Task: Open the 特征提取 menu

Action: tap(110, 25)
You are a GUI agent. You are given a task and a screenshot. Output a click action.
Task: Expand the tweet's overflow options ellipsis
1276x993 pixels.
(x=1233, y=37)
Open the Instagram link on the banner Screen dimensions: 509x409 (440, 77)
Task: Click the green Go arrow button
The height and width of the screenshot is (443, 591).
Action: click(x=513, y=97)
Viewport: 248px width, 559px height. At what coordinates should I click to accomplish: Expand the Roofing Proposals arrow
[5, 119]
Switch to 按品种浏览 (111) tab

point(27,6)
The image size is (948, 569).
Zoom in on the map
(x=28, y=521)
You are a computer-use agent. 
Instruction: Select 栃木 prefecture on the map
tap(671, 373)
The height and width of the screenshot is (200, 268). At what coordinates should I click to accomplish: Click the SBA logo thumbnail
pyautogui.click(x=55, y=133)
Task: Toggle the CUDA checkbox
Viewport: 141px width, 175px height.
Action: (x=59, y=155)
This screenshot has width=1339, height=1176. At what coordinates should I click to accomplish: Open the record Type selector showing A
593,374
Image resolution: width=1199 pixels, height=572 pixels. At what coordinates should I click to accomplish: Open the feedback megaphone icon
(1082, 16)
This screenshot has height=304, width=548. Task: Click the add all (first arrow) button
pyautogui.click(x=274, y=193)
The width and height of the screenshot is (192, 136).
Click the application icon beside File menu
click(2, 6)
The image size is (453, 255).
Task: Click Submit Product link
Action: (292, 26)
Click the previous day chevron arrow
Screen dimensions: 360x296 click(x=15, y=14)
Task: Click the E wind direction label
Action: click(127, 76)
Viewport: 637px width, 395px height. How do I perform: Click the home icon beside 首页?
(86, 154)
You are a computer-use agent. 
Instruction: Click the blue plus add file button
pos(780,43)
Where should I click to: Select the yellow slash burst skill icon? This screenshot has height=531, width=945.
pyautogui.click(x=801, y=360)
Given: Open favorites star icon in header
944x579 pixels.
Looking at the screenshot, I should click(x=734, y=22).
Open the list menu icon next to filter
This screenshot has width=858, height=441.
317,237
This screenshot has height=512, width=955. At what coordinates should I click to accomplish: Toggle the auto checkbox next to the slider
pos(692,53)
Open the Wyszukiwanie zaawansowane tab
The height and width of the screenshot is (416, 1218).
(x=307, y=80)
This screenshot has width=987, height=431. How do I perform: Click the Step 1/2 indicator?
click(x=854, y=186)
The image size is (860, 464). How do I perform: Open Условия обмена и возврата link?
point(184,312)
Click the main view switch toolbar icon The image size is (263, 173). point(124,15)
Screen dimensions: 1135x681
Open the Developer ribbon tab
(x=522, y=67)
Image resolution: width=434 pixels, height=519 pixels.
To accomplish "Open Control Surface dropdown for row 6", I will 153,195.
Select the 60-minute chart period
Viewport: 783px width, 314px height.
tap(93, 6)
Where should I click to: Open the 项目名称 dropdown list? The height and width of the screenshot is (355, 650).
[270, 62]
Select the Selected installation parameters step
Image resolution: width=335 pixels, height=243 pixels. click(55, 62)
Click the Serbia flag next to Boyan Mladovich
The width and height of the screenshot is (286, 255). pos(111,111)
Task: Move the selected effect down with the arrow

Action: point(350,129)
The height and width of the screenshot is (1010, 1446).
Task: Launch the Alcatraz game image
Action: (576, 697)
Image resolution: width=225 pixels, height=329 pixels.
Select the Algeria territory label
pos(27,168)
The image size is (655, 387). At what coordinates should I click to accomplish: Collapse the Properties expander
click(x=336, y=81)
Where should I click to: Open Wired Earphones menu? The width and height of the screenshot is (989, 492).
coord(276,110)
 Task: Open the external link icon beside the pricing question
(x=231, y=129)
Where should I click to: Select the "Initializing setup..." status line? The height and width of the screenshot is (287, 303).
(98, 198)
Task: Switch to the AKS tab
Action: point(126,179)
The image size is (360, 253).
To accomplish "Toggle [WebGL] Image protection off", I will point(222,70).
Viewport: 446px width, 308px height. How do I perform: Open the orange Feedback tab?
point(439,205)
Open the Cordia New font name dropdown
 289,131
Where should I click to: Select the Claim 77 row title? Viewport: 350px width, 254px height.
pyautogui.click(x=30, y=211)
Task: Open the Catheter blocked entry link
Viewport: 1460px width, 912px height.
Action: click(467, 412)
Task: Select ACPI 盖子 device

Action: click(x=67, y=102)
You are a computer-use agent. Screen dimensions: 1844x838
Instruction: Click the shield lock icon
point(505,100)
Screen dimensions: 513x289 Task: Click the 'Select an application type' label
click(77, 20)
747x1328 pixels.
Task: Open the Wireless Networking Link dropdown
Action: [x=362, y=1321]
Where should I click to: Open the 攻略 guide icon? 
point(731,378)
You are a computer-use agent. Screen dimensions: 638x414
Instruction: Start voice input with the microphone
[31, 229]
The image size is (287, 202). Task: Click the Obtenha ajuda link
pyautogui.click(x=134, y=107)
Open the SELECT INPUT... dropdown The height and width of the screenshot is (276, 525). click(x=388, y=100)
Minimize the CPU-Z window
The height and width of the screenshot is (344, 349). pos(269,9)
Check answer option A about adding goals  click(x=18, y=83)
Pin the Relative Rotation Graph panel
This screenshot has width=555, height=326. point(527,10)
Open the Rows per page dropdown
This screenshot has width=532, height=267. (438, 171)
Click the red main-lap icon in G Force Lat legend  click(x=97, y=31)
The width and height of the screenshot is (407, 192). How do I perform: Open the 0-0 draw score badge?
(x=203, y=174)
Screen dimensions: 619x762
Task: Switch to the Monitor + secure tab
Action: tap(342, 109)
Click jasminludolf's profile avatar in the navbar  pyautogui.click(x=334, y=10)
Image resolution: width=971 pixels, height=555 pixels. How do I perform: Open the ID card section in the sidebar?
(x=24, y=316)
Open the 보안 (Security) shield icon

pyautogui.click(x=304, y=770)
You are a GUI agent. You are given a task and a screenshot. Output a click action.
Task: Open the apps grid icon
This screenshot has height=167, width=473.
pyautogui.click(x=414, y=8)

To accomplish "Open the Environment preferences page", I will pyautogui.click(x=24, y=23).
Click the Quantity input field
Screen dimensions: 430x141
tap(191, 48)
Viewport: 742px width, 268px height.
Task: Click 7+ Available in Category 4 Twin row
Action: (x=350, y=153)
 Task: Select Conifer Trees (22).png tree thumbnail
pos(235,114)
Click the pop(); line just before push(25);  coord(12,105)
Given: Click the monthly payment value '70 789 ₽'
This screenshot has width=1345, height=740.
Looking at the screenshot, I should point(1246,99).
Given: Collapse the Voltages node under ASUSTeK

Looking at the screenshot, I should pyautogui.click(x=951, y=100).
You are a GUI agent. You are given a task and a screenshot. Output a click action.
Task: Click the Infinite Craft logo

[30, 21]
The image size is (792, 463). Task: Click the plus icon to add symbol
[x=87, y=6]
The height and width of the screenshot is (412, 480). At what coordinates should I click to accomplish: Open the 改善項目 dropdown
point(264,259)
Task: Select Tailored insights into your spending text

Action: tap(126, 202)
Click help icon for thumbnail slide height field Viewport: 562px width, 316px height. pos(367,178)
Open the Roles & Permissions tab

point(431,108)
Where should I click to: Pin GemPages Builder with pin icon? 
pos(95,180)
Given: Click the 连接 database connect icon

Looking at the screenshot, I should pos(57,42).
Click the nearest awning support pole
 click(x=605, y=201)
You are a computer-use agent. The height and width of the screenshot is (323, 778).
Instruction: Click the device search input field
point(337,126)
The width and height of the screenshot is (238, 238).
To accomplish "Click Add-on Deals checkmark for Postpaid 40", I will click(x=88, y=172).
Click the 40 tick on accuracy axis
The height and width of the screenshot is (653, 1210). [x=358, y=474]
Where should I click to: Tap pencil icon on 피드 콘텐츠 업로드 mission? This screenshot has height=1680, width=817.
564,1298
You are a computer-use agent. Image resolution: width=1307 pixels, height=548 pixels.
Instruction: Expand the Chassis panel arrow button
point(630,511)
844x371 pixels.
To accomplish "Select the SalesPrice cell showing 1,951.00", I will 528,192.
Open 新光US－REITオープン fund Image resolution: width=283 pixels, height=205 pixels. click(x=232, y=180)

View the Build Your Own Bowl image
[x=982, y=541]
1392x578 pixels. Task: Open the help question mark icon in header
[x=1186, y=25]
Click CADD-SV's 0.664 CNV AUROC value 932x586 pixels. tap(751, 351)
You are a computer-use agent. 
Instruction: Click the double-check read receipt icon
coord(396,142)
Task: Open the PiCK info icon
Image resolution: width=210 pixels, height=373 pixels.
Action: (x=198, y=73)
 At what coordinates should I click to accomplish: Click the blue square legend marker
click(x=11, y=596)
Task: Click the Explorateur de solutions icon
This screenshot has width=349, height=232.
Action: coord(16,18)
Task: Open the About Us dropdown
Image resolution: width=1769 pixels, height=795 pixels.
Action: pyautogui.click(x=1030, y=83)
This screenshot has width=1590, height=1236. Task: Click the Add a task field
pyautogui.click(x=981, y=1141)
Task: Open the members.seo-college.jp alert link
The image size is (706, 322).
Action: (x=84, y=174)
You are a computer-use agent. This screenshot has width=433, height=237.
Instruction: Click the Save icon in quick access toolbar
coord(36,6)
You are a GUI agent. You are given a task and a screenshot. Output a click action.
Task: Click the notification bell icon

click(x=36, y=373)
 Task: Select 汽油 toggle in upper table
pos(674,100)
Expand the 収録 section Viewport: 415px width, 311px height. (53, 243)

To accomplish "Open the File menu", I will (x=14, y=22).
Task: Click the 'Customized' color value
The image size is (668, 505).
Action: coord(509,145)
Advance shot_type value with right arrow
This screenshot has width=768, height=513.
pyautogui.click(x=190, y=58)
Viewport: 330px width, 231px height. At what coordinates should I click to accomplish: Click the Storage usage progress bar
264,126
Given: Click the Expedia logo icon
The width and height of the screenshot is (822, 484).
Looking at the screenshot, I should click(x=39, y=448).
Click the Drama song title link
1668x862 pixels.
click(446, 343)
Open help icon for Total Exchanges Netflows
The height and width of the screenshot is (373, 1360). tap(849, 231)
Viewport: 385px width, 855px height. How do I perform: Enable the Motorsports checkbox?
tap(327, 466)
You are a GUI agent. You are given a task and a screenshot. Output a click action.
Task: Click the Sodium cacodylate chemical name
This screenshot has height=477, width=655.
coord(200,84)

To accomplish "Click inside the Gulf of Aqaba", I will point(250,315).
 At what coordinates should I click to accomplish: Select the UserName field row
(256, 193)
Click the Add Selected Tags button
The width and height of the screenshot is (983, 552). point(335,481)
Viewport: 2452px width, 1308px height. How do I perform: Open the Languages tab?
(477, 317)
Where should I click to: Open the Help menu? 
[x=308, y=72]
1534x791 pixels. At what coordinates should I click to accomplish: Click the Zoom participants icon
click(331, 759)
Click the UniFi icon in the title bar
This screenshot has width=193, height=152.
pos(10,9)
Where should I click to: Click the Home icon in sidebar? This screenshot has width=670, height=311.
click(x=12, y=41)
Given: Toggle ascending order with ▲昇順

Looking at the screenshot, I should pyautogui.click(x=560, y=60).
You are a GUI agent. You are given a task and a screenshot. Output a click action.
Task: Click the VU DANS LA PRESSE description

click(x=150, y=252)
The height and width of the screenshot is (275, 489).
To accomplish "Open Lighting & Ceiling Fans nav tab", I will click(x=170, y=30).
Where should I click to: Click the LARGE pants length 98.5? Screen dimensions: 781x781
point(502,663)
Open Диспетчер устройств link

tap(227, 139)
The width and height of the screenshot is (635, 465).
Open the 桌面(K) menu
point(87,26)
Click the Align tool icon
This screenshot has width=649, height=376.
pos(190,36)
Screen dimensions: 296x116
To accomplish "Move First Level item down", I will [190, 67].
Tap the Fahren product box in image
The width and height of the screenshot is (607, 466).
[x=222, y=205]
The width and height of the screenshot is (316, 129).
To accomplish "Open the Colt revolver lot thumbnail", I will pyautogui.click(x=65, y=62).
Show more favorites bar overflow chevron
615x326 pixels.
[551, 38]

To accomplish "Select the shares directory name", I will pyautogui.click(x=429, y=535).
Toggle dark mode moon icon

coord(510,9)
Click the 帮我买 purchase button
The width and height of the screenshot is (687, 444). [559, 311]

____________

### What you have to do
Beginning at the first line of the data above, retype each line until you reach the line containing "Task: Click the green Go arrow button", and include that one too. Add nothing else.

### Final answer
Task: Open the 特征提取 menu

Action: tap(110, 25)
You are a GUI agent. You are given a task and a screenshot. Output a click action.
Task: Expand the tweet's overflow options ellipsis
1276x993 pixels.
(x=1233, y=37)
Open the Instagram link on the banner Screen dimensions: 509x409 (440, 77)
Task: Click the green Go arrow button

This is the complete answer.